BRIEF DESCRIPTION OF THE DRAWINGS
[0008] FIG. 1 is a block diagram of a multi-model primitive fitting
system, according to embodiments of the present invention;
[0009] FIG. 2A is an example illustrating a primitive fitting of a
simulated test range image, according to embodiments of the present
invention;
[0010] FIG. 2B is an example illustrating a primitive fitting of a
simulated test range image using RANSAC, according to embodiments
of the present invention;
[0011] FIG. 2C is an example illustrating estimated normals,
according to embodiments of the present invention;
[0012] FIG. 2D is an example illustrating a primitive fitting of a
simulated test range image using BIASFit, according to embodiments
of the present invention;
[0013] FIG. 2E is an example illustrating ground truth labels,
according to embodiments of the present invention;
[0014] FIG. 2F is an example illustrating an instance-aware
segmentation (a boundary-aware segmentation), according to
embodiments of the present invention;
[0015] FIG. 2G shows examples representing primitives used in FIG.
2E and FIG. 2F, according to embodiments of the present
invention;
[0016] FIG. 3A is an example illustrating a proper form of a range
image, according to embodiments of the present invention;
[0017] FIG. 3B shows a fully convolutional neural network (CNN) for
segmentation, according to embodiments of the present
invention;
[0018] FIG. 3C shows a geometric verification illustrating
segmentation probability maps, according to embodiments of the
present invention;
[0019] FIG. 3D shows an example illustrating fitted primitives,
according to embodiments of the present invention;
[0020] FIG. 4 is an example illustrating a simulated Kinect scan of
a random scene, according to embodiments of the present
invention;
[0021] FIG. 5A and FIG. 5B show an example of geometric
segmentation evaluation, according to embodiments of the present
invention;
[0022] FIG. 6A is an example of an image of a scanned scene,
according to embodiments of the present invention;
[0023] FIG. 6B is an example of segmentation results, according to
embodiments of the present invention;
[0024] FIG. 6C is an example illustrating fitted primitives,
according to embodiments of the present invention; and
[0025] FIG. 7A and FIG. 7B show a summary of evaluation results of
the primitive fitting using a simulated test set.

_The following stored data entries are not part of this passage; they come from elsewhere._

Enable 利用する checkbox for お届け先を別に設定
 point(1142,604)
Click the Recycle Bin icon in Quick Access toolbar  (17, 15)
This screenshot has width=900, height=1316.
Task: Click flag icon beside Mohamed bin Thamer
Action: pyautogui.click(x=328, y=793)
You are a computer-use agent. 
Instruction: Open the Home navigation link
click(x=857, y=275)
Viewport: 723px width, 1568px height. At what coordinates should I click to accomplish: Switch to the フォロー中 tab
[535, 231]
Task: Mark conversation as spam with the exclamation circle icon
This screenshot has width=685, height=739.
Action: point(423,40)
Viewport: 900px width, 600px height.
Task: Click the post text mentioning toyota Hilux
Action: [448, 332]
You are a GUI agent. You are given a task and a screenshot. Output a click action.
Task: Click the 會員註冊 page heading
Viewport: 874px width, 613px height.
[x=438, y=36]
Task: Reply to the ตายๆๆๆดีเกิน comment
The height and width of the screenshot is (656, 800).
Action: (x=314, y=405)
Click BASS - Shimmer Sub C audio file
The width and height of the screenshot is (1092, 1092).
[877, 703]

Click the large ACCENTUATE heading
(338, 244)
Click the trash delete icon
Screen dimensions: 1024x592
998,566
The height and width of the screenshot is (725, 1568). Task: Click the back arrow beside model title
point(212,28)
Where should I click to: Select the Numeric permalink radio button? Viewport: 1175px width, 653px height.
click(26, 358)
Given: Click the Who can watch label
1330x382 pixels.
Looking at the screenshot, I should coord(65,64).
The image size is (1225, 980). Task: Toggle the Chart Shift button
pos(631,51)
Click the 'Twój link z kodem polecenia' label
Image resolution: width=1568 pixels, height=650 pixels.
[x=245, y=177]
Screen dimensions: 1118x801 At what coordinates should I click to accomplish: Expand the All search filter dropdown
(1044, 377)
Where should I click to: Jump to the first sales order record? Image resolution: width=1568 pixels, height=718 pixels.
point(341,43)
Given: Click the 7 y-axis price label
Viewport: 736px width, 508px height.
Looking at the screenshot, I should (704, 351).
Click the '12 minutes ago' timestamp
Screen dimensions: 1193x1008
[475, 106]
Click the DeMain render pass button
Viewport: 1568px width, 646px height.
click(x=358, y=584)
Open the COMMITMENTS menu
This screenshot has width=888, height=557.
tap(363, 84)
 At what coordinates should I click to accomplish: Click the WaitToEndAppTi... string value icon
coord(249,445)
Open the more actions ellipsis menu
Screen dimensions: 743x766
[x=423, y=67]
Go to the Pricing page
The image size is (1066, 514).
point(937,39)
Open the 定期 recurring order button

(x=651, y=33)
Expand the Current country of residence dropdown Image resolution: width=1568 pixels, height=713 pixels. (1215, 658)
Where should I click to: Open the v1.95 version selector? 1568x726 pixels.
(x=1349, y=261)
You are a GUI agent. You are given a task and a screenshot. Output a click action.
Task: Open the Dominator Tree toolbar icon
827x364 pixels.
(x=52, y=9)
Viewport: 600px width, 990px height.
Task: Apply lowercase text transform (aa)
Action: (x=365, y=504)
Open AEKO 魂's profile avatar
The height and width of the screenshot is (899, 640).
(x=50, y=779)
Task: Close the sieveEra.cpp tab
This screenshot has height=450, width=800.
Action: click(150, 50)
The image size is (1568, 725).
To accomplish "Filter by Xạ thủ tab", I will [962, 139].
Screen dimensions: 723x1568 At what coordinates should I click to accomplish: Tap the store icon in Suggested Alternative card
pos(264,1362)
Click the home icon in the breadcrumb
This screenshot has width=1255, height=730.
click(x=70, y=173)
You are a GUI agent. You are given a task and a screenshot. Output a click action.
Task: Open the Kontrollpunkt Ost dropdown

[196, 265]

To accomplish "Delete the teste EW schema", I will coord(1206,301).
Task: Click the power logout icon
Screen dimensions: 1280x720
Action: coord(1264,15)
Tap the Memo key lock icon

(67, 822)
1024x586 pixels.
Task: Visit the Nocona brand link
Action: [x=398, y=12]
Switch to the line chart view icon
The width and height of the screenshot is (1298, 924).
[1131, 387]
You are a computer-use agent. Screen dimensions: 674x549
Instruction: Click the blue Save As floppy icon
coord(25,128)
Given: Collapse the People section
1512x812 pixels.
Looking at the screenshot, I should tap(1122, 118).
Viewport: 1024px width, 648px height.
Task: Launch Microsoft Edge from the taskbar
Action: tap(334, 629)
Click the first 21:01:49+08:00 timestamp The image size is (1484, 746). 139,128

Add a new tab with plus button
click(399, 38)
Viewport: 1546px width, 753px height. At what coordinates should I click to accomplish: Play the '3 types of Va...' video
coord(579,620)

[0026] We use the same visualization style for the CNN, where each
block means layers sharing a same spatial resolution, decreasing
block height means decimating spatial resolution by a half, and red
dashed lines means loss computation. The black dashed line is only
applied for joint boundary detection with multi-binomial loss where
low-level edge features are expected to be helpful if
skip-concatenated for the final boundary classification. The
resulting segmentation probability maps Yk (FIG. 3B, darker for
higher probability) for each primitive class k are sent through a
geometric verification to correct any misclassification by fitting
the corresponding class of primitives (bottom row of FIG. 3A).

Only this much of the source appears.